Home realm discovery during sign-in for Microsoft 365 services
Posted on Wednesday, April 10, 2019
We are changing our Azure Active Directory (Azure AD) sign-in page behavior to make room for new authentication methods and improve usability. During sign-in, Azure AD determines where a user needs to authenticate. Azure AD makes intelligent decisions by reading organization and user settings for the username entered on the sign-in page. This is a step towards a password-free future that enables additional credentials like FIDO 2.0. This change is initially targeted for managed domains and begins rolling out in May 2019, but won't start rolling out to federated domains by the end of 2019. The exact roll-out dates for federated domains depends on customer feedback.

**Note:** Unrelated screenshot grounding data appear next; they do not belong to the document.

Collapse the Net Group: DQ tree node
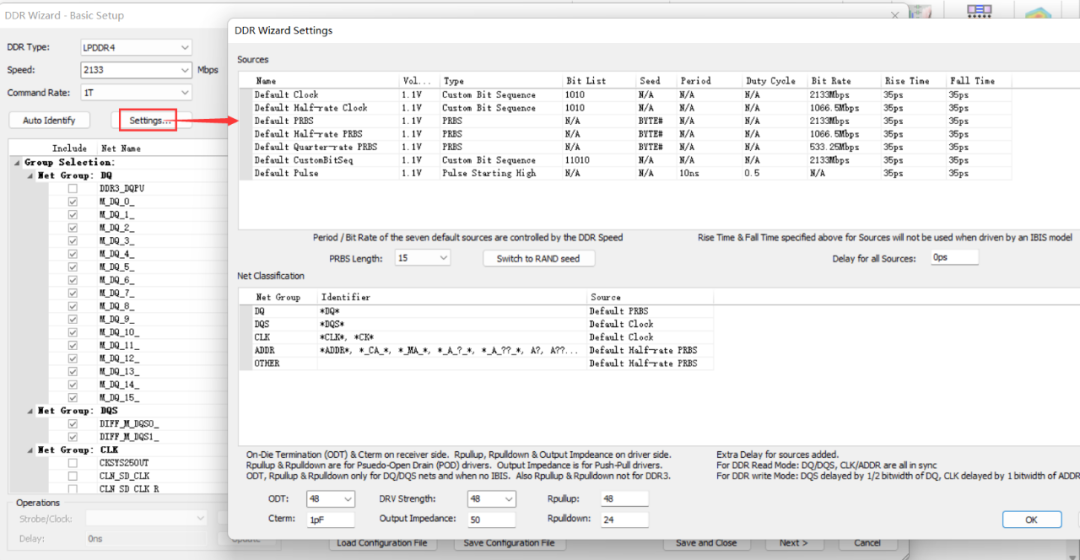click(x=31, y=175)
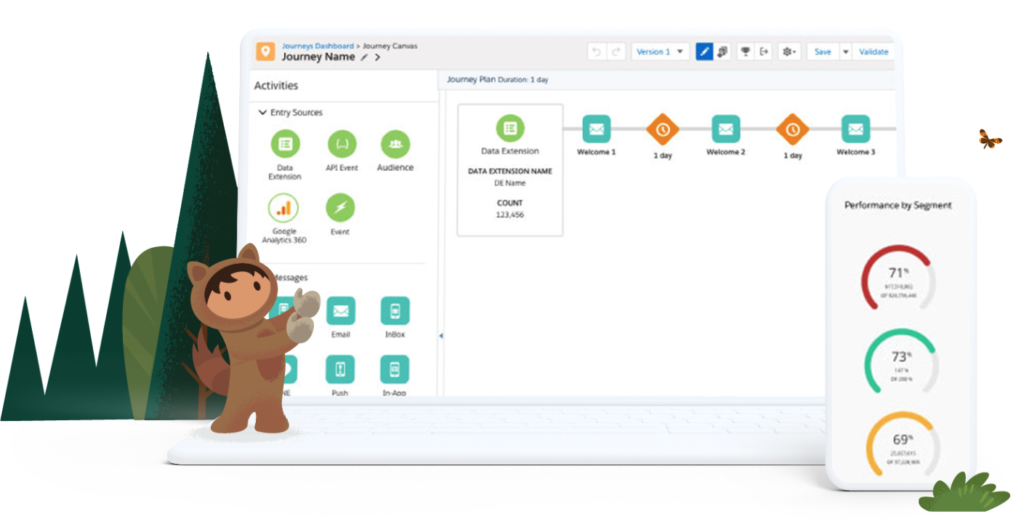Image resolution: width=1024 pixels, height=522 pixels.
Task: Open the dropdown arrow beside Save
Action: pyautogui.click(x=845, y=51)
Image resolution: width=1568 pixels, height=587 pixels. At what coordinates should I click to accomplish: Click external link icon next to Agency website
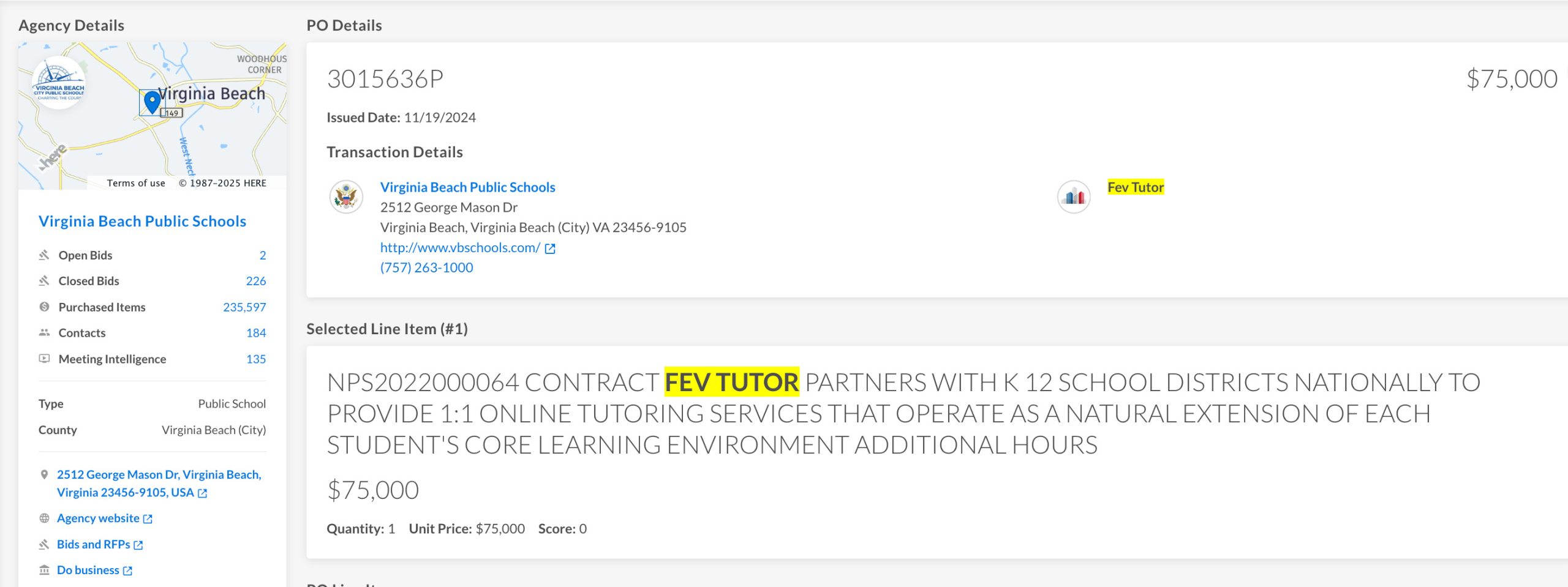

In traditional home realm discovery, an Azure Active Directory user could mistype their username but would still arrive at their organization's credential collection screen. This occurs when the user correctly provides the organization's domain name. This behavior does not allow the granularity to customize experiences for an individual user. In the new Azure AD sign-in behavior, Azure Active Directory will check to see if the username that is entered on the sign-in page exists in their specified domain or redirects the user to provide their credentials.
In addition to the improved sign-in user experience, this change includes mechanisms that can help mitigate the abuse of large-scale username enumeration, and smarter and more relevant error messages. For more details on the features, see Home realm discovery for Azure Active directory sign-in pages.
If you or your organization have practices that depend on the old behavior, it is important to update employee sign-in and authentication documentation and to train employees to use their Azure Active Directory username to sign in.